RECORDS FOR THE EXERCISE Start Marker

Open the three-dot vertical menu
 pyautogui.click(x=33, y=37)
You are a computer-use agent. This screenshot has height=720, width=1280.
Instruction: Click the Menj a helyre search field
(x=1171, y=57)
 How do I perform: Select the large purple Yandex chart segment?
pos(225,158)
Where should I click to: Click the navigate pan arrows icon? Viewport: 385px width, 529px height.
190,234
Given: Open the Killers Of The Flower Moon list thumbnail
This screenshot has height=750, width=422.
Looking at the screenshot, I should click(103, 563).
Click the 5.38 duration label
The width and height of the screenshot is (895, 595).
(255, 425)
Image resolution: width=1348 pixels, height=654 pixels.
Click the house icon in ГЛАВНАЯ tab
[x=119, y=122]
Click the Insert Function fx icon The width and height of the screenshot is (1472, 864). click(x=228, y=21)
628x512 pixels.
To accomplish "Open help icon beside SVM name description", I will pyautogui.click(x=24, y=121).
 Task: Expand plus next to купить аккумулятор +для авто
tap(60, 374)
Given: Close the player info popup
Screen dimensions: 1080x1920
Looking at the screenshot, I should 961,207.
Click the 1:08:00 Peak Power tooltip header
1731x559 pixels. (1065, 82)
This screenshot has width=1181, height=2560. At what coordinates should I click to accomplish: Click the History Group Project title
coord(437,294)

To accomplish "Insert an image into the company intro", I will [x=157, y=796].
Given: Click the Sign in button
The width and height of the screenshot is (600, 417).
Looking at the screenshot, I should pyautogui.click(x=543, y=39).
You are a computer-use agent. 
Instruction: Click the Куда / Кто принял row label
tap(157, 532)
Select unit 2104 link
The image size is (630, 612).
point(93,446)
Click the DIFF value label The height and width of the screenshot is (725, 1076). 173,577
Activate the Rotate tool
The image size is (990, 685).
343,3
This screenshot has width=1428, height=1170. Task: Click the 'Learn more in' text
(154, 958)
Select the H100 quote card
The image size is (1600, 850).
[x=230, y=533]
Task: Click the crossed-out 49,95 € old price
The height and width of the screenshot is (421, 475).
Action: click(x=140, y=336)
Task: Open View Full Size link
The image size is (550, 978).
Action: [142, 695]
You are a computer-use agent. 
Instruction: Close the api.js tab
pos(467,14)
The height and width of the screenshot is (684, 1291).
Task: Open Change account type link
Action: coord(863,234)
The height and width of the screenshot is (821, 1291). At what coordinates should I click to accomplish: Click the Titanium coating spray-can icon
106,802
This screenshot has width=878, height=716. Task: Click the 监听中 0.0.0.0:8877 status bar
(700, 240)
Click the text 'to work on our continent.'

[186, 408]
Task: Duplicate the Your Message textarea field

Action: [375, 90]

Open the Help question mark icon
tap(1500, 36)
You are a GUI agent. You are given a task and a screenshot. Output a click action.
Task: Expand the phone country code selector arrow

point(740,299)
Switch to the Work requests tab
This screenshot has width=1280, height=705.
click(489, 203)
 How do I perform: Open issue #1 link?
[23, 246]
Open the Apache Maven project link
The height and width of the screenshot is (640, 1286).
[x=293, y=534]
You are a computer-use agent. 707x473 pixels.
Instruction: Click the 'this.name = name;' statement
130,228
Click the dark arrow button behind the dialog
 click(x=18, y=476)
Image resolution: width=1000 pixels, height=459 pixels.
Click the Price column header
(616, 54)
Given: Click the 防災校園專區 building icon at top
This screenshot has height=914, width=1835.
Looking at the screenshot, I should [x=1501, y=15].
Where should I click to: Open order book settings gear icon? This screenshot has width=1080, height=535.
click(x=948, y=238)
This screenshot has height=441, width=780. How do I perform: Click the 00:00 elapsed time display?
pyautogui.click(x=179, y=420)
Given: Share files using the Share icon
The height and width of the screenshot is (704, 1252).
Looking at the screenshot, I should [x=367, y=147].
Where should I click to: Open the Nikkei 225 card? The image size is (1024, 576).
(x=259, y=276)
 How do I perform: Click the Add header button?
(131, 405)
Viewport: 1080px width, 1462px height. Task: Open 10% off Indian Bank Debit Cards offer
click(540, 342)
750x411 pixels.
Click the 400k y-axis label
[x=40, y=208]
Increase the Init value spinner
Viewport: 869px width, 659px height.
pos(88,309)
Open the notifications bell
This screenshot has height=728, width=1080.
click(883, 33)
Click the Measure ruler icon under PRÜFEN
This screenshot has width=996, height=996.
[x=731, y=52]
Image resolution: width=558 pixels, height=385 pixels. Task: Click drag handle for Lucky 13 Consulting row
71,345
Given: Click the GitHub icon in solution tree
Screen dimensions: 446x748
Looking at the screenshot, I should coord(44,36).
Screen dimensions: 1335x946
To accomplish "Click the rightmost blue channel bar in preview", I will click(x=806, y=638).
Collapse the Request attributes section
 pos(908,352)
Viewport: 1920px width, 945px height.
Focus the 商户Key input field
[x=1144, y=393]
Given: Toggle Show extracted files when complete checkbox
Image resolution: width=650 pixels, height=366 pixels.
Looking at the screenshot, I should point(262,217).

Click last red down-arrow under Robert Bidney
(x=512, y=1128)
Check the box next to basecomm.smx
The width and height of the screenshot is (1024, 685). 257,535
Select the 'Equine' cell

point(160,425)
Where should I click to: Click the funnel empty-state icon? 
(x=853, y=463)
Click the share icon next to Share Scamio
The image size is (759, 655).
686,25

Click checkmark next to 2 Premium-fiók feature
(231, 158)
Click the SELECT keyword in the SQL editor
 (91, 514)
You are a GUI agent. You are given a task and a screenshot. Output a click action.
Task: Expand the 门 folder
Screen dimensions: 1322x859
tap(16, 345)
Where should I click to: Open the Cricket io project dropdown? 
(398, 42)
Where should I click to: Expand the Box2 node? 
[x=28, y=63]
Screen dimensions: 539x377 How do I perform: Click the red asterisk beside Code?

RECORDS FOR THE EXERCISE End Marker

TASK REQUIREMENTS: Only one stretch of the entries above is wanted: the lines from the one containing "You are a computer-use agent. 707x473 pixels." through the one containing "750x411 pixels.". Please reproduce it exactly.

WORKED SOLUTION:
You are a computer-use agent. 707x473 pixels.
Instruction: Click the 'this.name = name;' statement
130,228
Click the dark arrow button behind the dialog
 click(x=18, y=476)
Image resolution: width=1000 pixels, height=459 pixels.
Click the Price column header
(616, 54)
Given: Click the 防災校園專區 building icon at top
This screenshot has height=914, width=1835.
Looking at the screenshot, I should [x=1501, y=15].
Where should I click to: Open order book settings gear icon? This screenshot has width=1080, height=535.
click(x=948, y=238)
This screenshot has height=441, width=780. How do I perform: Click the 00:00 elapsed time display?
pyautogui.click(x=179, y=420)
Given: Share files using the Share icon
The height and width of the screenshot is (704, 1252).
Looking at the screenshot, I should [x=367, y=147].
Where should I click to: Open the Nikkei 225 card? The image size is (1024, 576).
(x=259, y=276)
 How do I perform: Click the Add header button?
(131, 405)
Viewport: 1080px width, 1462px height. Task: Open 10% off Indian Bank Debit Cards offer
click(540, 342)
750x411 pixels.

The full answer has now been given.